Some dampness bothers Lela’s upper lip. When she wipes at it, her hand comes away bloody. She bunches up a napkin to staunch the flow. She drops herself back into her seat. “Jesus,” she says. “I’m sorry, Hannah. I don’t know what’s wrong with me.”

“It wasn’t you.”

“I’m so goddamn sorry. About everything.”

“I need you to help me.”

“I know. I will. I’m here for you.”

“No, Aunt Lela. I mean, thank you. I’m glad. But I don’t mean that. What I mean is, I think I know what to do. I need to get on the Dark Net, and for that to happen, I need your help.”

Lela says nothing. Outside, more and more sirens rise from different corners of the city, like wolves calling to each other. “What are you talking about?”

Hannah explains what happened when the cable fitted into the Mirage port, when the red eye trained its gaze on her. The sense of simultaneously filling up on and falling through a channel of darkness. “That’s where they are. That’s their—I don’t know the right word—womb. Well. Foundation. Factory. Battery. Source. Whatever. When they come for us, that’s where they’re coming from. What you saw on your laptop just now, I saw in that chamber. It’s a virus. An infection. It gets inside our devices,” she says, “and our devices are us.”
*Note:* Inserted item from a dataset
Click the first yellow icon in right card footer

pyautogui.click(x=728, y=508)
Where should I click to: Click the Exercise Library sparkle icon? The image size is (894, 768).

“Possession,” Lela whispers, as though afraid to say it out loud. She writes stories that consist of facts. If she makes a claim, she backs it up with data from a census or case study, quotes from expert sources. That’s why she has never been able to take any religion seriously; the lack of evidence. Now she has proof, and she doesn’t know what to do with it, how to process what she has for so long been in denial of, the extra-normal. It’s all a matter of perspective, she supposes. One person’s blue might be another person’s orange. Time slows down or speeds up according to gravity, so that seconds tick along faster in space than on Everest than in Death Valley than at the bottom of the Mariana Trench. The peanut butter that makes one mouth water can make another throat close. Someone might see a ghost or a god where others see a shadow. Everyone is making sense of the unknown world with what limited, contradictory sensory equipment we have at our disposal. We’re all, to different degrees, blind.
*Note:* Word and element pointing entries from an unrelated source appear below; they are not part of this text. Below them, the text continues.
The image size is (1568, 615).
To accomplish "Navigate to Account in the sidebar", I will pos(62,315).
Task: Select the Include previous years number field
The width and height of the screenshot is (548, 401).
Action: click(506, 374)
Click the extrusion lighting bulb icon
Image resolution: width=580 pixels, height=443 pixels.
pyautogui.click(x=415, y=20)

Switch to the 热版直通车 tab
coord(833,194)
Hannah can see now. Lela still can’t seem to process it all, but she’s trying. She’s never had trouble with confidence. She’s said on more than one occasion that she has no regrets. That’s because she never looks back, always forward, always in pursuit. Chasing the next story, certain she’ll conquer it. But now she doesn’t know what lies ahead. She doesn’t know the next story and how it will end. She doesn’t know anything anymore, it seems.
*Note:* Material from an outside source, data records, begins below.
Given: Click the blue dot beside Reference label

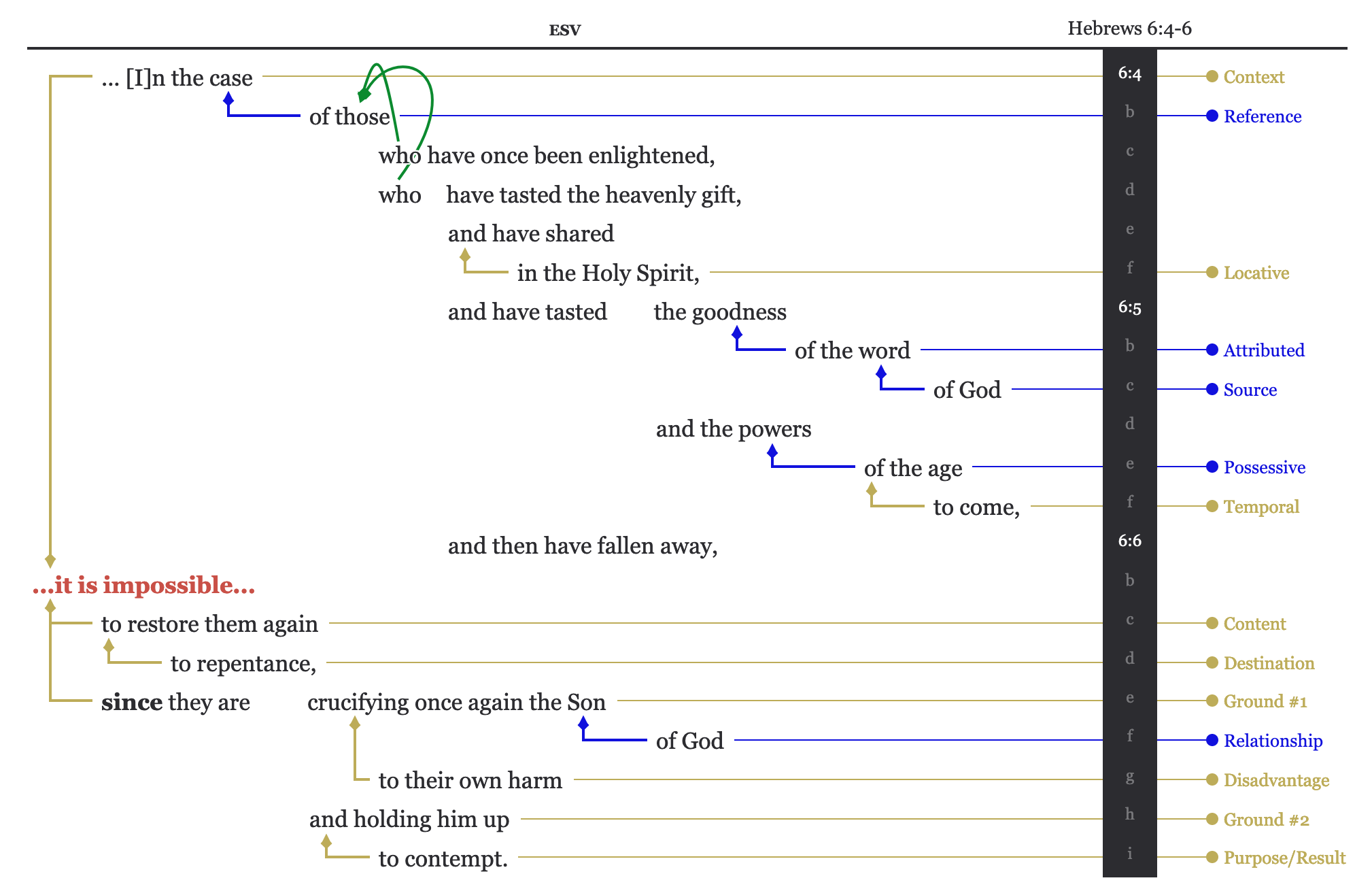Looking at the screenshot, I should click(x=1212, y=116).
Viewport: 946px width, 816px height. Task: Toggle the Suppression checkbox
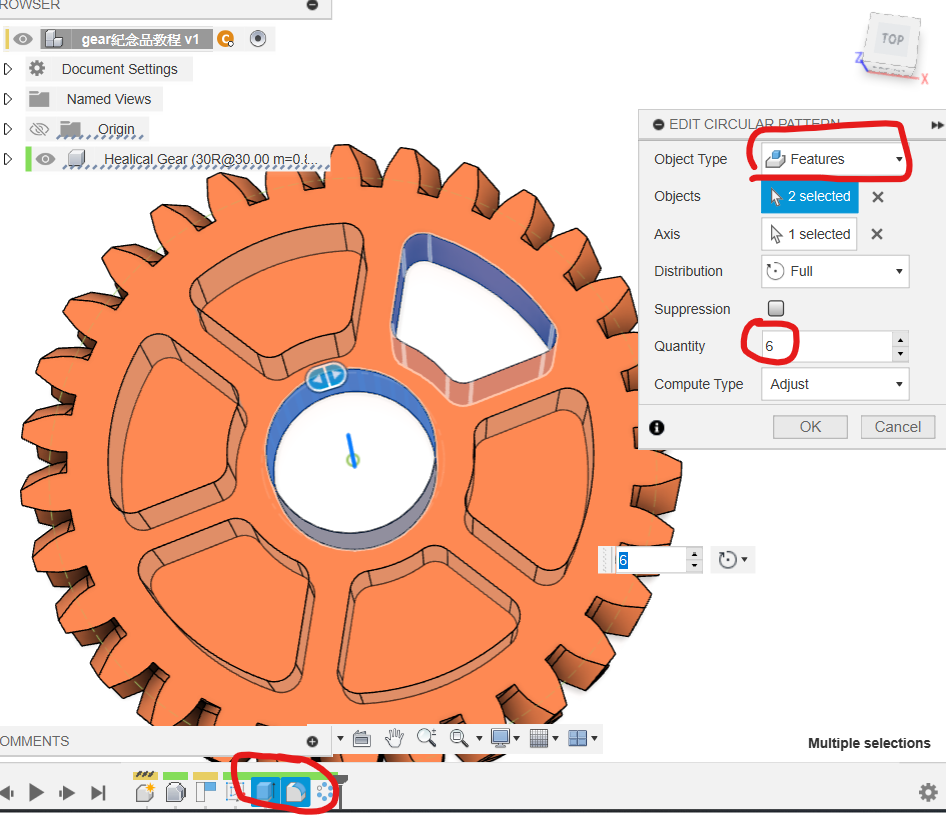pyautogui.click(x=776, y=309)
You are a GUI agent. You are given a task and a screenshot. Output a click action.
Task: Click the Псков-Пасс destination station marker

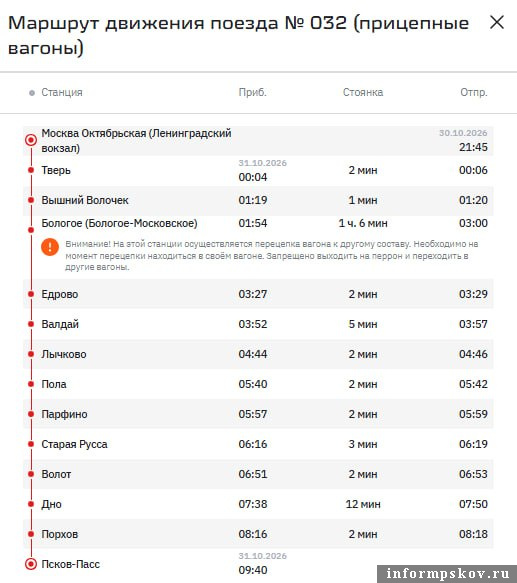click(31, 564)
“Why?” Lela swallows down a gulp of coffee. “Why do you want to go there? And why would I ever let you go there?”

“Because I think that’s the only way to stop them.”

“Who says you need to stop them?”

“Lump.”

“Lump? The crazy homeless guy?”

“He’s not crazy. He’s part of this. He’s—whatever you want to call it—on the spectrum. He saved me.”

“I’m the one who’s trying to protect you here, Hannah. Let me do that. It doesn’t matter how bad you begged, I wouldn’t take you to a meth lab, a strip club, a dogfight in a junkyard. This is worse than the same thing.”

Hannah sweeps her hand and knocks the M&M’s off the table. They clatter to the floor, and Hemingway grumbles awake and crawls out from under the table to slurp them up. “I know this sounds weird,” Hannah says, her voice too calm, “but I just know. Okay? I can just feel it. It’s like what Juniper said before. About me being different. Having some antenna that tunes me in to another frequency.” She readjusts the Mirage and tucks her hair behind her ears. “I can see the darkness. I know where it’s coming from. I just know, Aunt Lela.”

At that moment Lela’s phone begins buzzing in her pocket. She pulls it out, still staring confusedly at Hannah. Before she can answer, the girl’s hand falls over it. “Wait,” she says.